The report documents how powerful business interests and public officials have turned the courtroom into an instrument of pressure. Through baseless lawsuits, but with high financial and psychological costs, the goal is not necessarily victory in court, but rather the fatigue and exhaustion of critics.
In one of the most significant cases cited in the report, a hydroelectric power company sued three Mirdita residents after they protested the environmental impact of its activities. According to legal observers, the objective was clear: to drain the activists’ financial and moral resources, forcing them to choose between civic engagement and their livelihoods.
While the European Commission has repeatedly called for Albania to fully decriminalize defamation, the report notes that reform efforts, including a partial legal package adopted in early 2026, have been criticized as exclusionary, as in some cases they extend protection only to “registered” journalists, which critics see as a form of state filtering and control.
Surveillance and the “Magic Eye”
The report also raises concerns about the expansion of state surveillance, which digital rights experts say is taking place with limited transparency and without strong legal control mechanisms.
The government's "Smart City" project, which includes the massive deployment of high-resolution security cameras and the integration of real-time facial and license plate recognition systems, has been promoted by Prime Minister Edi Rama as a "magic eye" for public safety.
However, civil society activists warn that this infrastructure has been built without sufficient institutional oversight. For activists and protesters, the fear is concrete: that the state is building a system capable of tracking every protest, meeting, or political organization.
These concerns are further compounded by the history of massive data leaks in Albania, where in recent years sensitive data, from voter lists to the salaries of public administration employees, have been exposed.
A climate of impunity
The findings suggest that threats against journalists and activists are rarely random. Instead, they often occur after periods of intense public scrutiny, such as the parliamentary elections of May 2025.

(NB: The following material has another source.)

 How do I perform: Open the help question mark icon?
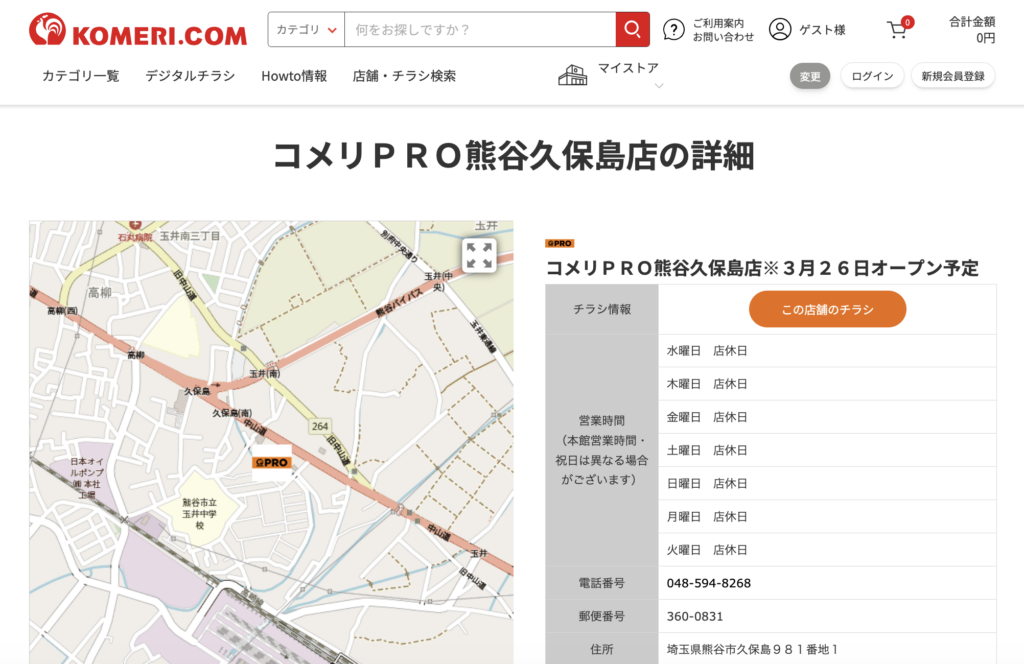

During that period, at least 20 journalists and media outlets faced verbal or physical obstacles, while officials and supporters of political parties frequently interfered in the reporting process.
The most shocking incident occurred in August 2025, when police surrounded the offices of Focus Media Group, one of the country’s leading media organizations, and effectively took it off the air, citing an administrative ownership dispute. Without a court order and without prior warning, hundreds of employees were locked out of their workplaces.
However, despite the high profile of these incidents, the report finds that legal accountability is almost non-existent. Criminal prosecution of police officers, officials or private actors who threaten journalists remains rare, creating what the report calls “a permissive environment” where abuses go unpunished.
The digital narrative of "betrayal"
The pressure on critics is not just physical or legal; it is also psychological and public.
The report documents a rise in online disinformation campaigns, where independent organizations and public monitors are systematically labeled as “traitors,” “foreign agents,” or “puppets of George Soros.”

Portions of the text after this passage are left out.